A Conta Geral do Estado é o principal instrumento de prestação de contas sobre a execução do Orçamento do Estado, razão porque a sua análise na Assembleia da República é um momento importante de verificação da conformidade dos actos administrativos praticados pelo Governo.

Por força da Constituição da República, o Parlamento é o órgão responsável pela fiscalização da actividade governativa, sendo por isso de esperar que os seus membros não se preparem para dar o melhor de si nas sessões, estudando com profundidade os assuntos, sobretudo quando a agenda seja a interacção com o Governo, como foi nos dois últimos dias.

É da própria lógica que a Assembleia da República tenha, na sua composição, partidos políticos com perspectivas ideológicas distintas, mas entendemos que os debates neste órgão devem ser orientados prioritariamente no interesse do Estado e dos moçambicanos. Por outras palavras, é natural que possam divergir na metodologia, mas entendemos que devem convergir no objectivo de promover a boa governação e o bem-estar dos cidadãos.

No debate da Conta Geral de 2017, que fez a agenda do nosso Parlamento nos dois últimos dias, voltamos a ver as bancadas da oposição mais empenhados em divergir do grupo maioritário, promovendo tão simplesmente a reprovação do documento.

Na nossa opinião, esta obsessão pela reprovação da Conta Geral do Estado pode ter prejudicado o desejável debate, em profundidade, de um documento que, tal como foi reconhecido no parecer tanto do Tribunal Administrativo como da Comissão de especialidade, apresenta lacunas que denunciam a prevalência de procedimentos à margem das normas, em vários níveis de execução do Orçamento.

A discussão deste documento devia, por isso, induzir o Parlamento a adoptar uma atitude essencialmente pedagógica, apontando e analisando a origem das fragilidades na execução do Orçamento, mas exaltando, também, as boas práticas ao longo do processo.

Numa das intervenções na plenária, o Ministro da Economia e Finanças deixou escapar a sua preocupação com o facto de a qualidade do debate parlamentar em torno de temas como Conta Geral do Estado não ajudar o público a entender a relevância de tal agenda.

A nossa percepção é que esta lacuna também cria fissuras no projecto de melhoria da execução do Orçamento do Estado que se deve esperar, como resultado dos debates sobre a Conta Geral.

É verdade que a comissão de especialidade se esmerou na análise técnica do documento, tendo como base o parecer do Tribunal Administrativo. Ainda assim, era desejável que os deputados levassem à plenária mais argumentos para debate, de modo a enriquecer uma análise que, na nossa opinião, é determinante para a melhoria do desempenho do Governo numa actividade estratégica como é a execução orçamental.
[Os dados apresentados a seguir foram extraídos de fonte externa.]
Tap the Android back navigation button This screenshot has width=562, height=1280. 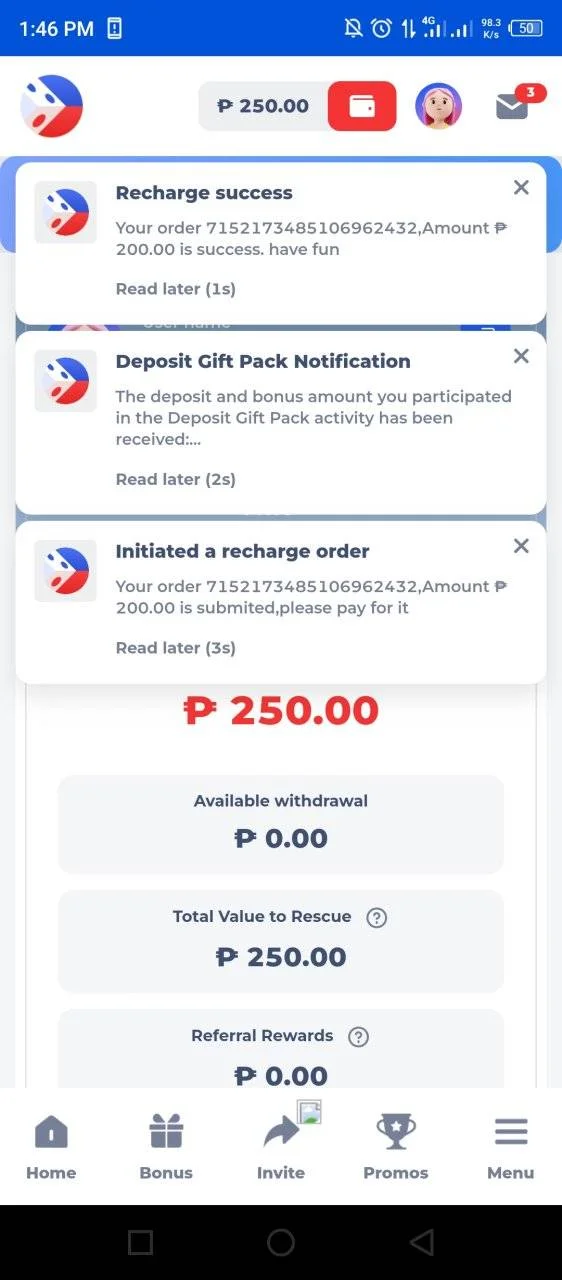pos(422,1242)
Aliás, o documento da Conta Geral do Estado é previamente distribuído também aos deputados, o que permite que eles possam estudar o documento e preparar-se melhor para participar na discussão na plenária, explorando exaustivamente os fundos de tempo que é-lhes disponibilizado.

Pensamos que uma contribuição de qualidade no debate de tão importante instrumento de gestão da coisa pública pode permitir que a resolução a ser produzida sobre a matéria tenha a profundidade necessária para influenciar as futuras acções do Governo, traduzindo dessa forma a verdadeira importância do papel fiscalizador do Parlamento.

A nossa esperança é que o debate da Conta Geral de 2018 possa estar assente em pressupostos de compromisso dos deputados com o Estado e com a boa-governação, sem apego a posições meramente ideológicas que, definitivamente, não são e nem devem ser a principal fonte das decisões da Assembleia da República.